A recent World Bank report revealed that Africa could play host to 87 percent of the world’s extremely poor population by 2030, an increase from the current 60 percent, if no significant reforms were made.
The report stated that unequal access to jobs, finance, and important services like education and healthcare has made inequality worse, slowing down efforts to reduce poverty in the region.
The report, called ‘Leveling the Playing Field: Addressing Structural Inequalities to Accelerate Poverty Reduction in Africa,’ released on Wednesday, explains that inequalities based on where people are born, their ethnicity, gender, and family background, along with problems in markets and institutions, give some people advantages while others suffer.

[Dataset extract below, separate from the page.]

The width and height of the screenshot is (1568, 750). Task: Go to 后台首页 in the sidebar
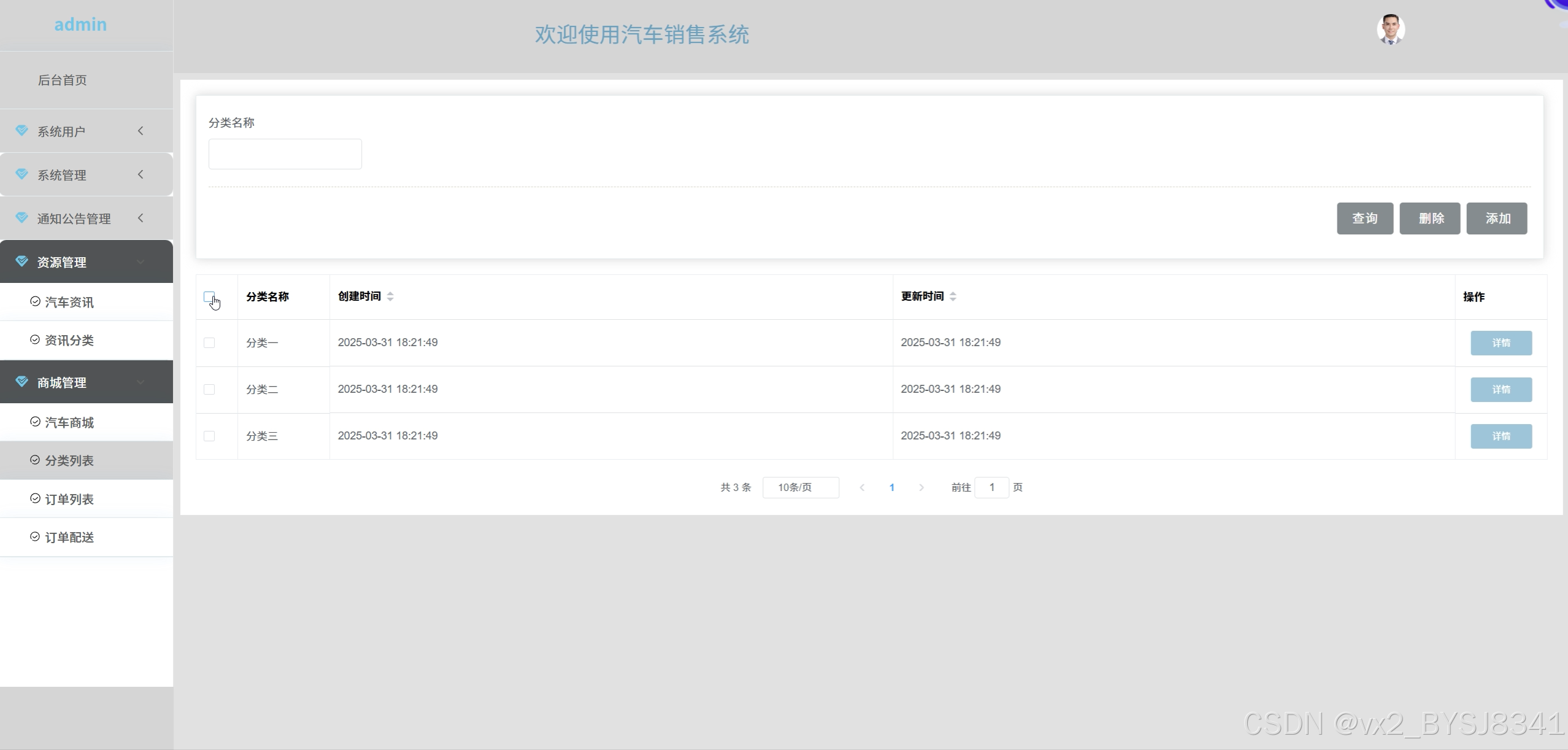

The report also states that this has made Africa the second most unequal region in the world, after Latin America, and the only continent where reducing extreme poverty has stopped in recent years.
The report pointed out that even though poverty has decreased quickly around the world and is now in single digits, Africa’s extreme poverty rate (which means people living on less than $2.15 a day) was 38 percent in 2022, the highest of any region.
“Currently, 60% of the world’s extremely poor people live in this region, and without big changes, that number could go up to 87% by 2030.
“The report suggests that poverty reduction strategies should focus on broadening opportunities.”
The report pointed out that starting in the early 2000s, Ethiopia increased land use rights, which encouraged investment in agriculture. In Kenya, financial products that work well with the market, such as mobile money, improved financial access and helped families better handle unexpected challenges.
In Ghana, the World Bank’s report explained that investing in primary education led to more students finishing school. Also, partly opening up the cocoa market and investing in research and disease control helped the cocoa industry.